GrindeLab / STEAM

Significance Threshold Estimation for Admixture Mapping, an R package.
Other
7 stars 3 forks source link

running into errors: get_corr_chr #1

Closed complexgenome closed 5 years ago

complexgenome commented 5 years ago

Hi Devels,

Thank you for this library. I'm interested to use this package to estimate threshold for a three-way admixed population: afr amer, native, and European in hispanics. I've very limited knowledge of gds data and perhaps the reason for the error I've.

The haplotype per ancestry were derived using RFMIX, V1 and phased using SHAPEIT2. Also, I've per person global ancestry AFR, NAT and CEU.
Also, I've dataframe per chromosome that contains centi morgan information per input marker. I'd like to check the correlation for the ancestry proportion and inferred haplotypes for which I'm using get_corr_chr function.

I have gds file per CHR that consists ancestral dosage.
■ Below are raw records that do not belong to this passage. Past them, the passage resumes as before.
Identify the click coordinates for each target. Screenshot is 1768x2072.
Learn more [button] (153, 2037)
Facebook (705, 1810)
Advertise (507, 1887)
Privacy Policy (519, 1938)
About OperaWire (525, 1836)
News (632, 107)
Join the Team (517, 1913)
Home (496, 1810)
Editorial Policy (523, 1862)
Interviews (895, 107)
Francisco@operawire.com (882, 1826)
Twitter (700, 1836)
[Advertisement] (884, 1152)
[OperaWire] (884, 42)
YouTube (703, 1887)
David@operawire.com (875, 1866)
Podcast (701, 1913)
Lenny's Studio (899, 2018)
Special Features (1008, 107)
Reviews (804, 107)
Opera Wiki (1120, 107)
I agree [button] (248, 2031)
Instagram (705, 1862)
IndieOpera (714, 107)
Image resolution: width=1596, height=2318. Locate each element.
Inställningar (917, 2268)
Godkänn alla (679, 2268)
That is for example, CHR22, has snp info, dosage_ceu, dosage_nat and dosage_afr

|--+ snp.chromosome   { Int32 5979, 23.4K }
|--+ dosage_ceu   { Int32 5979x10758, 245.4M }
|--+ dosage_nat   { Int32 5979x10758, 245.4M }
|--+ dosage_afr   { Int32 5979x10758, 245.4M }
|--+ sample.id   { Int32,factor 10758, 42.0K } *
|--+ snp.id   { Int32,factor 5979, 23.4K } *
\--+ snp.position   { Float64 5979, 46.7K }

using the above data, I use function as

tempgds <- openfn.gds(file.gdsdosage) #read gds and extract
afr_gds <- read.gdsn(index.gdsn(tempgds, "dosage_afr"))  
nat_gds <- read.gdsn(index.gdsn(tempgds, "dosage_nat")) 
ceu_gds <- read.gdsn(index.gdsn(tempgds, "dosage_ceu"))

test_CHR22<-get_corr_chr(chrom = 22, map = chr_cms, pop1.gds = ceu_gds, pop2.gds =nat_gds, pop3.gds = afr_gds)

After few minutes I get following error:

Error: is.character(gds.fn) is not TRUE In-house code for per ancestry gds per CHR can be found at link .

Can you please guide me to overcome this?

Thanks!

Versions of libraries I'm using:

[1] SNPRelate_1.12.2 argparse_2.0.1 GENESIS_2.8.1 [4] dplyr_0.8.0.1 gdsfmt_1.14.1 GWASTools_1.24.1 [7] Biobase_2.38.0 BiocGenerics_0.24.0 data.table_1.12.0 [10] STEAM_0.1.0 R version 3.4.2

kegrinde commented 5 years ago

Hello,

With the way that get_corr_chr is currently set up, pop1.gds, pop2.gds, and pop3.gds should be character strings specifying the name of three separate GDS files that contain the relevant local ancestry calls. So, rather than storing AFR, NAT, CEU dosages as separate nodes in a single GDS object, they should each be stored in their own SeqArray GDS files.

To get local ancestry calls in this format, you could first create three separate VCF files and then use the vcf2gds utility in the UW-GAC analysis pipeline.